Parse arbitary user input [closed] - parsing

Closed. This question does not meet Stack Overflow guidelines. It is not currently accepting answers.
We don’t allow questions seeking recommendations for books, tools, software libraries, and more. You can edit the question so it can be answered with facts and citations.
Closed 6 years ago.
Improve this question
I have a database full of messages from a bulletin board. The board uses BB codes as formatting style. I.e.:
I'm not formatted
This is [b]bold[/b] text
Tags can also [i][b]be[/b] nested[/i]
And the [b]nesting [i]can be[/b] rather[/i] ugly
My ultimate goal is to convert these messages to some well formed XML (no discussion here ;) ). I don't want to use regular expression, which will fail at some point (in fact: it does).
First step: parse a message into some kind of internal representation (a graph, a tree, etc.). And I'm stuck at this point. The actual extraction is not that big problem, but the storage is.
How do I represent this kind of markup into some meaningful structure. My problem seems to be similar (or almost identical) to a browser building a DOM from a HTML file. So I think there are some strategies to solve it. I know the solution will not be perfect but im willing to invest a vast amount of time to do build the best possible.
Question: Do you have any tips/hint/comments? Any articles or paper you can recommend? Or a book which discusses these topic? I'm grateful for any input.

And the [b]nesting [i]can be[/b] rather[/i] ugly
I've written a parser very similar to what you are looking to do except that it would throw an error on your fourth example. Something to the effect of "Unexpected end tag [/b] within [i]".
I think that what you want to do is very doable but internally you will want to create a tree as if your original text was:
"And the [b]nesting [i]can be[/i][/b][i] rather[/i] ugly". (I don't think this would be necessary if you didn't need to convert it to XML later. If there were no need to convert to XML you could keep a linked list of text sections where each section is marked with its format combination)

====================

◆ DIRECTIVE 1: Return the BB code parsing thread above, word for word and in full.
◆ DIRECTIVE 2: Output as a JSON list of strings the part of the listing below that opens with its first line and closes with the line containing "Action: [x=473, y=243]", both ends included. Give one string per line and leave out blank lines.

====================

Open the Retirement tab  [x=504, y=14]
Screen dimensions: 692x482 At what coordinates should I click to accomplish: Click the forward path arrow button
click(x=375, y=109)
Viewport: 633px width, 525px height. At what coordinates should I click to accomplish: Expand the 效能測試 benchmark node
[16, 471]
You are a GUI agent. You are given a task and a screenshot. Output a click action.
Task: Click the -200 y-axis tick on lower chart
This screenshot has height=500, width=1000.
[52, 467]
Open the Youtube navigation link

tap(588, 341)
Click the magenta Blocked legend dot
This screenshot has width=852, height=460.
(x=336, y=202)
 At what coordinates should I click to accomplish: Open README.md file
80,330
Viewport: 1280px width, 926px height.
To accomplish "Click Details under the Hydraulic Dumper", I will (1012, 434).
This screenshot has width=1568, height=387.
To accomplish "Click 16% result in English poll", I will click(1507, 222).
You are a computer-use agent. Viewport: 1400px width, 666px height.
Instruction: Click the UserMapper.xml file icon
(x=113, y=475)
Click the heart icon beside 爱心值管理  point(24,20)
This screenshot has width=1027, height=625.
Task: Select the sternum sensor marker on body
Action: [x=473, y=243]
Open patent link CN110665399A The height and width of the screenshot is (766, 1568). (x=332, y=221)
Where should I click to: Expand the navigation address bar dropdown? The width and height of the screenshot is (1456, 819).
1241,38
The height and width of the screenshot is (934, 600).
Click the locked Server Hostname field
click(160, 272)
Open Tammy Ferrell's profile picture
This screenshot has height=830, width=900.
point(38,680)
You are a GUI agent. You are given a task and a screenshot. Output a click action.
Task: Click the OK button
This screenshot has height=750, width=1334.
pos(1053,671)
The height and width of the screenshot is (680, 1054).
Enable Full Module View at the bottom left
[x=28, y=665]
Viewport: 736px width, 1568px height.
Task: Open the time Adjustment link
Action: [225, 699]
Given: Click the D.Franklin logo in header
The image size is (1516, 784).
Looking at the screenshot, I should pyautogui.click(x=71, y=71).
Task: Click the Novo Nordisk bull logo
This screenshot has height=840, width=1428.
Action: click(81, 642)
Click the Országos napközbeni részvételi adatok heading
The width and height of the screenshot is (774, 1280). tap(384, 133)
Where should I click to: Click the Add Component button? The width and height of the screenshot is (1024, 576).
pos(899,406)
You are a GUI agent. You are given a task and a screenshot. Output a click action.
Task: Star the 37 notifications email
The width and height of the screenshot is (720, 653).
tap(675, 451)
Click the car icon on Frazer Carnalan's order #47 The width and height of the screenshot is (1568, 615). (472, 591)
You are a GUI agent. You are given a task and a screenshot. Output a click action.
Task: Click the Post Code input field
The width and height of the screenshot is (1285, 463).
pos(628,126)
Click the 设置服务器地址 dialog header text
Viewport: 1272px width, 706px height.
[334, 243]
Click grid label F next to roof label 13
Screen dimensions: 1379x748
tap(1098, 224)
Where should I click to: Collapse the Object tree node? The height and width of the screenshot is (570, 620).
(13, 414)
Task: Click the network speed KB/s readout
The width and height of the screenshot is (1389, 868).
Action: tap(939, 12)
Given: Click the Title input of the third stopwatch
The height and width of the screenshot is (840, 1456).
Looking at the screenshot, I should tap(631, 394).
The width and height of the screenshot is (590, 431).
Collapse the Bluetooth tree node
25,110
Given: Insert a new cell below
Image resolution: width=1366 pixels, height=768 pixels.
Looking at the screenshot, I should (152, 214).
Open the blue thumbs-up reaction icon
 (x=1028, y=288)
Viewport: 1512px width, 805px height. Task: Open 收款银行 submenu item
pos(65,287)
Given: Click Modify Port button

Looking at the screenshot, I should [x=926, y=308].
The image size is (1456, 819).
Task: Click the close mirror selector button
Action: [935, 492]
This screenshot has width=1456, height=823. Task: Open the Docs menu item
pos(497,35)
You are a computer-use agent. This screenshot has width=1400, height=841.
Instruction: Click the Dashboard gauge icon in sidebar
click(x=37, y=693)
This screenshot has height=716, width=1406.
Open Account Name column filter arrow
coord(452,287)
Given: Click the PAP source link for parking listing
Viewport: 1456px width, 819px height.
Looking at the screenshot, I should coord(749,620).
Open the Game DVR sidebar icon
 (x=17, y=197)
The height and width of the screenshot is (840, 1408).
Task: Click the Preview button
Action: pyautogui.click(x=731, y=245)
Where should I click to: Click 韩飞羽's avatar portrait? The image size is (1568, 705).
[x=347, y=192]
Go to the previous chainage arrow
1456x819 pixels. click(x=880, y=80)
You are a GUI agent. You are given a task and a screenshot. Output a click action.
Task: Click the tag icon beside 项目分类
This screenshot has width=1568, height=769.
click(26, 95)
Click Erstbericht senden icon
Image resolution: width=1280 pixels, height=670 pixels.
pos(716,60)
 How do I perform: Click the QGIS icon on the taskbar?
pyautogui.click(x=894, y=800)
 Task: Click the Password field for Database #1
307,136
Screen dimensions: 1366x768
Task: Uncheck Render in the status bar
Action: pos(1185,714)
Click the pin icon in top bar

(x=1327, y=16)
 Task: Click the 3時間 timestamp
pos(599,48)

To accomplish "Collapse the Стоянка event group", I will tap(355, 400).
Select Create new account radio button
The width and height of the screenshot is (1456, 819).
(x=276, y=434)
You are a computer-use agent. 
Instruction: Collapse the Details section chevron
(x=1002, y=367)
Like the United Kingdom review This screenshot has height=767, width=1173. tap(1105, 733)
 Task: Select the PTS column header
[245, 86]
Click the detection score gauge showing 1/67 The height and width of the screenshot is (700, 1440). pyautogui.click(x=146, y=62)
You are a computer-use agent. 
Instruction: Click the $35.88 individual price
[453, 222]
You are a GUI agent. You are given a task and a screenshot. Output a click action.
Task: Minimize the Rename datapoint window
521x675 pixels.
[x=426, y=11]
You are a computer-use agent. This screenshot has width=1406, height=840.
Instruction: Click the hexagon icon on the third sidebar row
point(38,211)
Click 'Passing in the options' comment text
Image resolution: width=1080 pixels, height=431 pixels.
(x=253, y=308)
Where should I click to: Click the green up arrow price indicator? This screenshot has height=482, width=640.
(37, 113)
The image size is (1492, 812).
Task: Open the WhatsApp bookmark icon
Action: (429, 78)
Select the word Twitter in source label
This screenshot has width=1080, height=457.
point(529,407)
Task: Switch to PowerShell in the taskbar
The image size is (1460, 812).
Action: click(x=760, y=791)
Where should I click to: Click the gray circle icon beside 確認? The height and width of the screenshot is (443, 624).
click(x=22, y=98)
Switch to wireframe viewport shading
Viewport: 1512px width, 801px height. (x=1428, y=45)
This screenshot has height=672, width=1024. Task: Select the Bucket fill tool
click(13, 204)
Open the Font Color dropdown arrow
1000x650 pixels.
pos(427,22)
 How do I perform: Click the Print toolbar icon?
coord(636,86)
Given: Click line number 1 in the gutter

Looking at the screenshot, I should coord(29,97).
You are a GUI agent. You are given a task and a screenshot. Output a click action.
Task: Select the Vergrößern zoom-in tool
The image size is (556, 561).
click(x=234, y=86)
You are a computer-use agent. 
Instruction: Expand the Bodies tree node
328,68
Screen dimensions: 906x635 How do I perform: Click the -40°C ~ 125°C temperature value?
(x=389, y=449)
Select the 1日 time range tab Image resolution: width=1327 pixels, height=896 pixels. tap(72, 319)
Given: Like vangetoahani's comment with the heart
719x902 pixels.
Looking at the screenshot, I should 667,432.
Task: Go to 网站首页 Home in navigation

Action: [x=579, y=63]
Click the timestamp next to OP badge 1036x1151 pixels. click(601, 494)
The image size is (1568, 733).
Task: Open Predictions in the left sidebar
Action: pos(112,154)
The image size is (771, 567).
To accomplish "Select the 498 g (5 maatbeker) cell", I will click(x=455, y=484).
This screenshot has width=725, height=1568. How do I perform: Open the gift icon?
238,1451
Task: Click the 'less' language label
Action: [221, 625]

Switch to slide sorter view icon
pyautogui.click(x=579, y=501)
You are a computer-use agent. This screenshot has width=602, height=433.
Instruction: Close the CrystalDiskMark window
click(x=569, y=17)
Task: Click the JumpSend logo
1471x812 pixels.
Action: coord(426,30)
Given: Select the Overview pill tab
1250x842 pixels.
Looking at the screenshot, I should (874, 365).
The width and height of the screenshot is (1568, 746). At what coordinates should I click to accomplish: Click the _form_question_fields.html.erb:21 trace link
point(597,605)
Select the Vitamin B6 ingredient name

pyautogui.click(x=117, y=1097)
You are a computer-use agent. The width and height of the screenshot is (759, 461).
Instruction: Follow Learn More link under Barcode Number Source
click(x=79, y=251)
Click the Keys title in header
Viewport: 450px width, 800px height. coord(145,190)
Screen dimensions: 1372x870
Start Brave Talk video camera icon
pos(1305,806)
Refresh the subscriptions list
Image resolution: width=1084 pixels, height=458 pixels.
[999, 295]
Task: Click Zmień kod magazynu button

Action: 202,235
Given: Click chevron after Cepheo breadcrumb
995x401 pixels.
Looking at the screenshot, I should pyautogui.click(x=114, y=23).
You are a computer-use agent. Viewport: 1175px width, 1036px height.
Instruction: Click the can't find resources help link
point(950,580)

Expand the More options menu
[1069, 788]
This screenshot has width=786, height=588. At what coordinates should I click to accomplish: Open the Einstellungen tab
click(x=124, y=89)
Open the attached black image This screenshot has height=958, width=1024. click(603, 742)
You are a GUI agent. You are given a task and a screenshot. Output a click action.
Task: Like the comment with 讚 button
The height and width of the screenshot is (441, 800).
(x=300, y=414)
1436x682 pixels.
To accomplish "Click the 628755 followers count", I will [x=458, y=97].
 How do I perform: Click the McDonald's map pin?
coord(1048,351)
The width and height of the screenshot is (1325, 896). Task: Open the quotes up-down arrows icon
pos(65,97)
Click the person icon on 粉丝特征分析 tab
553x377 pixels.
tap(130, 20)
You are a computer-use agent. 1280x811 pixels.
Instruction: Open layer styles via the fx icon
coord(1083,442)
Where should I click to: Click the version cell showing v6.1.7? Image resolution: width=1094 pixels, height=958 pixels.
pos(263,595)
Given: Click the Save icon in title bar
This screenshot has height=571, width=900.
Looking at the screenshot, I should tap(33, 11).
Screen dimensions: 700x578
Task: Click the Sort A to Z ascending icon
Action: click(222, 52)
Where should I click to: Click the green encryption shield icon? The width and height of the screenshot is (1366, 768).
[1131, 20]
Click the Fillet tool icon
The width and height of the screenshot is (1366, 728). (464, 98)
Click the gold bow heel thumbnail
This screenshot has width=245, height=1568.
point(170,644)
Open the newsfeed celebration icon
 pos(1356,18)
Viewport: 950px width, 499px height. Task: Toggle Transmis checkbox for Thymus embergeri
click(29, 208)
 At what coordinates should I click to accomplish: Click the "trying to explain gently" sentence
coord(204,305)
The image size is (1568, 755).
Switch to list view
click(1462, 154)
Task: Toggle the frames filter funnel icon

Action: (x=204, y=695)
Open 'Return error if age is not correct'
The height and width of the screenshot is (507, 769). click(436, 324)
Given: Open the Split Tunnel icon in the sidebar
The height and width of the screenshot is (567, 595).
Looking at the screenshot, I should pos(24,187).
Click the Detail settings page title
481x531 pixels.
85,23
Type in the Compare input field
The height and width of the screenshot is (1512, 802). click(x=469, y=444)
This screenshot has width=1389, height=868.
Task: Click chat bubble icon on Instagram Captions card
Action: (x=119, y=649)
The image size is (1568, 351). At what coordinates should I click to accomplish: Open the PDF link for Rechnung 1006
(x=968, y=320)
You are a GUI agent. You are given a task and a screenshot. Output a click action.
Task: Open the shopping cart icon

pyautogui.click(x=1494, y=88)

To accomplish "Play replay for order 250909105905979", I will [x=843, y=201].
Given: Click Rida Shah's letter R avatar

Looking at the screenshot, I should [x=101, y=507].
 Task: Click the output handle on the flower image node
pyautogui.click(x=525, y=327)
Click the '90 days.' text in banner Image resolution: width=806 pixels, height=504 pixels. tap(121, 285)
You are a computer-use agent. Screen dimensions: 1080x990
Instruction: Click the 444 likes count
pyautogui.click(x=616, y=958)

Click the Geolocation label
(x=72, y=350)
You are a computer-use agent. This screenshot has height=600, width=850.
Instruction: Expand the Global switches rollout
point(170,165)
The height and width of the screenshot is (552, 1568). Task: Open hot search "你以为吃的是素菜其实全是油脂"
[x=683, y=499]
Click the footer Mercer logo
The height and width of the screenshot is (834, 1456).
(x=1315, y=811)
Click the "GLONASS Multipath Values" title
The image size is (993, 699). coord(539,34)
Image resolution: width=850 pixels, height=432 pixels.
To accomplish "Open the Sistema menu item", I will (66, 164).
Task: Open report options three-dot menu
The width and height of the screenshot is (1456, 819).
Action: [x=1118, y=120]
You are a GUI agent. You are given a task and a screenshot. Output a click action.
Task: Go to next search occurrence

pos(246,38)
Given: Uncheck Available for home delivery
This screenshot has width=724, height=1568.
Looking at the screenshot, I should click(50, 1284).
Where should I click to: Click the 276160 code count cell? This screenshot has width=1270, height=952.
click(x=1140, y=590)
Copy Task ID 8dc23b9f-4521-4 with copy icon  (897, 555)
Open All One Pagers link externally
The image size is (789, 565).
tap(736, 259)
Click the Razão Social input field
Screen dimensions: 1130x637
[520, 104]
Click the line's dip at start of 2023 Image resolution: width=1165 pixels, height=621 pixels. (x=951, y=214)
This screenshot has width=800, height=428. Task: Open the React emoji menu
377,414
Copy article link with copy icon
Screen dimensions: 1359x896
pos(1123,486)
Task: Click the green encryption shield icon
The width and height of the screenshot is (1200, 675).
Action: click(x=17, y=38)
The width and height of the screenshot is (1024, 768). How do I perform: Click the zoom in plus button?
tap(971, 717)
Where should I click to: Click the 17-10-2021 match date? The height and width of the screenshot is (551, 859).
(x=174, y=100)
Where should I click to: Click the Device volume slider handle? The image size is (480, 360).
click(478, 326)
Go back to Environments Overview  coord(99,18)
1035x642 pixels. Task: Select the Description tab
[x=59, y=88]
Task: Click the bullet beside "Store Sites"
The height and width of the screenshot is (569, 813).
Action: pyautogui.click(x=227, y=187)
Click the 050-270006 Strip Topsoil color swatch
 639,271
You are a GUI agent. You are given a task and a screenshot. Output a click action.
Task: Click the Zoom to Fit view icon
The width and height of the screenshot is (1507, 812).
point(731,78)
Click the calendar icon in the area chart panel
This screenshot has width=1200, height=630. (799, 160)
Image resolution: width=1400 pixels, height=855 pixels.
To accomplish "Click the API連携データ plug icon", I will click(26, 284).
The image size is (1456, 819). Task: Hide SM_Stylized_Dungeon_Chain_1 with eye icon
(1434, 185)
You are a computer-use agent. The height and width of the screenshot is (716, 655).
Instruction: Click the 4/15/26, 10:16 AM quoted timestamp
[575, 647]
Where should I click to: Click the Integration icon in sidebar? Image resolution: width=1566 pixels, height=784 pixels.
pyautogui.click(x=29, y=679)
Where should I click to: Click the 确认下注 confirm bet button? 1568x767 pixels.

====================

◆ PROBLEM SOLUTION 1:
Parse arbitary user input [closed] - parsing

Closed. This question does not meet Stack Overflow guidelines. It is not currently accepting answers.
We don’t allow questions seeking recommendations for books, tools, software libraries, and more. You can edit the question so it can be answered with facts and citations.
Closed 6 years ago.
Improve this question
I have a database full of messages from a bulletin board. The board uses BB codes as formatting style. I.e.:
I'm not formatted
This is [b]bold[/b] text
Tags can also [i][b]be[/b] nested[/i]
And the [b]nesting [i]can be[/b] rather[/i] ugly
My ultimate goal is to convert these messages to some well formed XML (no discussion here ;) ). I don't want to use regular expression, which will fail at some point (in fact: it does).
First step: parse a message into some kind of internal representation (a graph, a tree, etc.). And I'm stuck at this point. The actual extraction is not that big problem, but the storage is.
How do I represent this kind of markup into some meaningful structure. My problem seems to be similar (or almost identical) to a browser building a DOM from a HTML file. So I think there are some strategies to solve it. I know the solution will not be perfect but im willing to invest a vast amount of time to do build the best possible.
Question: Do you have any tips/hint/comments? Any articles or paper you can recommend? Or a book which discusses these topic? I'm grateful for any input.

And the [b]nesting [i]can be[/b] rather[/i] ugly
I've written a parser very similar to what you are looking to do except that it would throw an error on your fourth example. Something to the effect of "Unexpected end tag [/b] within [i]".
I think that what you want to do is very doable but internally you will want to create a tree as if your original text was:
"And the [b]nesting [i]can be[/i][/b][i] rather[/i] ugly". (I don't think this would be necessary if you didn't need to convert it to XML later. If there were no need to convert to XML you could keep a linked list of text sections where each section is marked with its format combination)

◆ PROBLEM SOLUTION 2:
[
  "Open the Retirement tab  [x=504, y=14]",
  "Screen dimensions: 692x482 At what coordinates should I click to accomplish: Click the forward path arrow button",
  "click(x=375, y=109)",
  "Viewport: 633px width, 525px height. At what coordinates should I click to accomplish: Expand the 效能測試 benchmark node",
  "[16, 471]",
  "You are a GUI agent. You are given a task and a screenshot. Output a click action.",
  "Task: Click the -200 y-axis tick on lower chart",
  "This screenshot has height=500, width=1000.",
  "[52, 467]",
  "Open the Youtube navigation link",
  "tap(588, 341)",
  "Click the magenta Blocked legend dot",
  "This screenshot has width=852, height=460.",
  "(x=336, y=202)",
  " At what coordinates should I click to accomplish: Open README.md file",
  "80,330",
  "Viewport: 1280px width, 926px height.",
  "To accomplish \"Click Details under the Hydraulic Dumper\", I will (1012, 434).",
  "This screenshot has width=1568, height=387.",
  "To accomplish \"Click 16% result in English poll\", I will click(1507, 222).",
  "You are a computer-use agent. Viewport: 1400px width, 666px height.",
  "Instruction: Click the UserMapper.xml file icon",
  "(x=113, y=475)",
  "Click the heart icon beside 爱心值管理  point(24,20)",
  "This screenshot has width=1027, height=625.",
  "Task: Select the sternum sensor marker on body",
  "Action: [x=473, y=243]"
]